Sun Safe Policies in Elementary Schools

Sun Safe Policies in Elementary Schools

School policies that improve sun safety for children are essential to comprehensive school-based skin cancer prevention. California was one of the first states that enacted legislation governing sun protection for students in public schools. In a research letter recently published in JAMA Dermatology, KB’s Julia Berteletti, Dr. David Buller and Lucia Liu along with collaborators at Claremont Graduate University and the non-profit organization, Sun Safety for Kids, looked at how elementary schools in California adopted a policy for sun safety as recommended by the California School Boards Association (CSBA), a nonprofit membership-based education association representing elected officials who govern public school districts.

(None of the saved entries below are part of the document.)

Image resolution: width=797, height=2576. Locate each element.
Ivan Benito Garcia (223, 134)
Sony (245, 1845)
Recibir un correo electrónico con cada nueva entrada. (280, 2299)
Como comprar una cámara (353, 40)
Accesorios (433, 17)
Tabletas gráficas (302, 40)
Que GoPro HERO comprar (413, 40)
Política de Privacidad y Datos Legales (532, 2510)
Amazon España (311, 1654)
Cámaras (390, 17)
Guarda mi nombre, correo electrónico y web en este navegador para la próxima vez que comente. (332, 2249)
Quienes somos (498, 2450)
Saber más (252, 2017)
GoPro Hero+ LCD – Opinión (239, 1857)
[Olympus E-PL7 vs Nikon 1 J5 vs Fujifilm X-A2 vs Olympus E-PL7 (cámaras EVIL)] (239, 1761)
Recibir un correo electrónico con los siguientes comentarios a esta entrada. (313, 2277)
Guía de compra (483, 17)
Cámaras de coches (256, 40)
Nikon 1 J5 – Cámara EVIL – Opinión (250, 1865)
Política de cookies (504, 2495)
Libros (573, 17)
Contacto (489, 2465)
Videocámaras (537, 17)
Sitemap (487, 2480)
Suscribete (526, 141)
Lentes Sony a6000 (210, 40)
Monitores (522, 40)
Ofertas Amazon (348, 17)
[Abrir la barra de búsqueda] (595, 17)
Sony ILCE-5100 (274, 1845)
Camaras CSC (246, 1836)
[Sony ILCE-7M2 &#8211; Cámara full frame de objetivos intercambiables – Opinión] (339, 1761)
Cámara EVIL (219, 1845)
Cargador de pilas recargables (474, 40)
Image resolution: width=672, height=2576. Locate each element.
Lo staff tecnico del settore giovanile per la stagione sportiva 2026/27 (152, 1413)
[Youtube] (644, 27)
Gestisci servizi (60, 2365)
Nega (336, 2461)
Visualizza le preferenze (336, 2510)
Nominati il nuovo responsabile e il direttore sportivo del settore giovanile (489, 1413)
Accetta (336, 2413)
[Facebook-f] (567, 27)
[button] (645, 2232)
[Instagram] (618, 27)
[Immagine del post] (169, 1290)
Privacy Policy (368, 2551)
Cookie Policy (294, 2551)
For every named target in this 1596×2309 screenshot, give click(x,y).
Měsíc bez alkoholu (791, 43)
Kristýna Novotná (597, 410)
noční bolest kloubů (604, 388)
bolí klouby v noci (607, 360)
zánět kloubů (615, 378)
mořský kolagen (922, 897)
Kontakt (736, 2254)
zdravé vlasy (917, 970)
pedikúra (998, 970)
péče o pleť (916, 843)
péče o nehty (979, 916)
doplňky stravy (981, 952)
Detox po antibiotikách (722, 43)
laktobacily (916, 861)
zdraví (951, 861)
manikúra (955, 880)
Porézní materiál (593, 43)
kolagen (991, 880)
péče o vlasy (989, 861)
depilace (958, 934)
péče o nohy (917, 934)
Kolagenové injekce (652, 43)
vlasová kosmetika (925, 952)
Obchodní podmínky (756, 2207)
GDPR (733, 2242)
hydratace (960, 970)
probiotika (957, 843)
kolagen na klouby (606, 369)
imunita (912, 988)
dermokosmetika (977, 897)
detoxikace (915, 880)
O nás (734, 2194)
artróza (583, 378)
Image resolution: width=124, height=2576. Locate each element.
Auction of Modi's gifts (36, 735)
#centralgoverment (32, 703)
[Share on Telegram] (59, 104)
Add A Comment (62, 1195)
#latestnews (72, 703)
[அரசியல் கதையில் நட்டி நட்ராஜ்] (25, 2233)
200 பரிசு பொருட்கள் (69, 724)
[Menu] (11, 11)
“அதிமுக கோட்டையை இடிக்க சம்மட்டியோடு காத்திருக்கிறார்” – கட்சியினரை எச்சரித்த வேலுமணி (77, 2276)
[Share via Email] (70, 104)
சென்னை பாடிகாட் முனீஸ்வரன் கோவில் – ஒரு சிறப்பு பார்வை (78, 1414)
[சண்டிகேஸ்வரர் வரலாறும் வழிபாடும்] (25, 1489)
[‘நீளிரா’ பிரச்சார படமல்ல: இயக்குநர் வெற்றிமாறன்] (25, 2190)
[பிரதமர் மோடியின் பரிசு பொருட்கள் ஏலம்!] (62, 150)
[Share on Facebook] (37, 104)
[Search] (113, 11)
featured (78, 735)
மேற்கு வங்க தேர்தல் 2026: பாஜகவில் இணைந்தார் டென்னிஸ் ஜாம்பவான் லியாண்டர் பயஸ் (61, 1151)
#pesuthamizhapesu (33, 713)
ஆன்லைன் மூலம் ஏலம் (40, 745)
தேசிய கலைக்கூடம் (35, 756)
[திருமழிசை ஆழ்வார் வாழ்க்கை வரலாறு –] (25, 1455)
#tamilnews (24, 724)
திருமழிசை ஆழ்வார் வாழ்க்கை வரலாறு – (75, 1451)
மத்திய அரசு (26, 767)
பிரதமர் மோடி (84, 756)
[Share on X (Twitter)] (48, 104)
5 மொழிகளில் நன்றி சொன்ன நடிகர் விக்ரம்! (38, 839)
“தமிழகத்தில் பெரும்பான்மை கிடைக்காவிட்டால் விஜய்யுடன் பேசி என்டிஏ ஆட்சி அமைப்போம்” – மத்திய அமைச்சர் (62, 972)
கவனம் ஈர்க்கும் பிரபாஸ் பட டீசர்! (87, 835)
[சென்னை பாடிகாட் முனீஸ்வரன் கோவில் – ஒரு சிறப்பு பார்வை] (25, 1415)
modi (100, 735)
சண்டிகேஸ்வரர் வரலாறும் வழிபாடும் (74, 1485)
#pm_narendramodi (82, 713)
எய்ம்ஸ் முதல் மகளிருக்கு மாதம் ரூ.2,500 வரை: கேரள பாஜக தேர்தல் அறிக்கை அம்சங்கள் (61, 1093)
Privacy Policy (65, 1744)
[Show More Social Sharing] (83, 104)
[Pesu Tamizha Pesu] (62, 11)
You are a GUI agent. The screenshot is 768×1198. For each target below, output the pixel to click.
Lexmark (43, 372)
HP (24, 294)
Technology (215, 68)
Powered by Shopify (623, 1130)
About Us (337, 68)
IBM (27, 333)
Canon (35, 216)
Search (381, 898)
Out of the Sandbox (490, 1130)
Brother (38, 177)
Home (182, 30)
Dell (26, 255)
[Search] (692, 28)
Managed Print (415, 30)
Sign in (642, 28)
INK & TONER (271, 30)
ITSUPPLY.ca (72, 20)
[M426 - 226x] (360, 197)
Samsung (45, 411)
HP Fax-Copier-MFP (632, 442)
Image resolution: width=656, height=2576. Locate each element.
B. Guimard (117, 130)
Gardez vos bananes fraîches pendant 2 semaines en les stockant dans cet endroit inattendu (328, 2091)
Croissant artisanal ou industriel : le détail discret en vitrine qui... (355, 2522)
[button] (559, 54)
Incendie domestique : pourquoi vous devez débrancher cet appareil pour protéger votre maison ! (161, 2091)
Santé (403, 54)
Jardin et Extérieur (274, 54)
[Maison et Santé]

The Sample Policy, created through a collaboration with CSBA during a previous study, was based on sun safety recommendations put forth by California law and the Centers for Disease Control and Prevention recommendations and was disseminated to member school districts. The authors examined the content of sun safety policies for any deviation from the Sample Policy for 190 member districts that included elementary schools, subscribed to CSBA policy services, and posted their Board Policy online. The sun safety content of the Sample Policy and each districts’ sun safety policy was coded in 11 categories, such as sunscreen use, UV protective clothing, student education, and shade provision. Each policy was scored on content per category, strength of action specified, and intent for sun protection.

The majority of policies addressed sunscreen, protective clothing and hats. Most included shade, scheduling of outdoor activities to avoid peak UV hours, staff modeling and parent outreach. 75% of policies included student education. Educating teachers, resource allocation, and accountability were addressed in almost no policies. Also, 40% of districts altered their own policy to remove some content from the CSBA Sample Policy. The most frequently removed items were student education, outdoor shade or parent outreach. Authors also found that districts that removed content had significantly more students and administrators than those that adopted the Sample Policy verbatim.

Authors concluded that the CSBA played an influential role in the school districts’ adoption of sun safety policy and suggest that establishing a partnership with a similar association could be an important part of achieving school-based skin cancer prevention.

This research was funded by a grant from the Eunice Kennedy Shriver National Institute of Child Health and Human Development (R01HD074416; Dr. Kim Reynolds, Claremont Graduate University and Dr. David Buller, KB, Principal Investigators).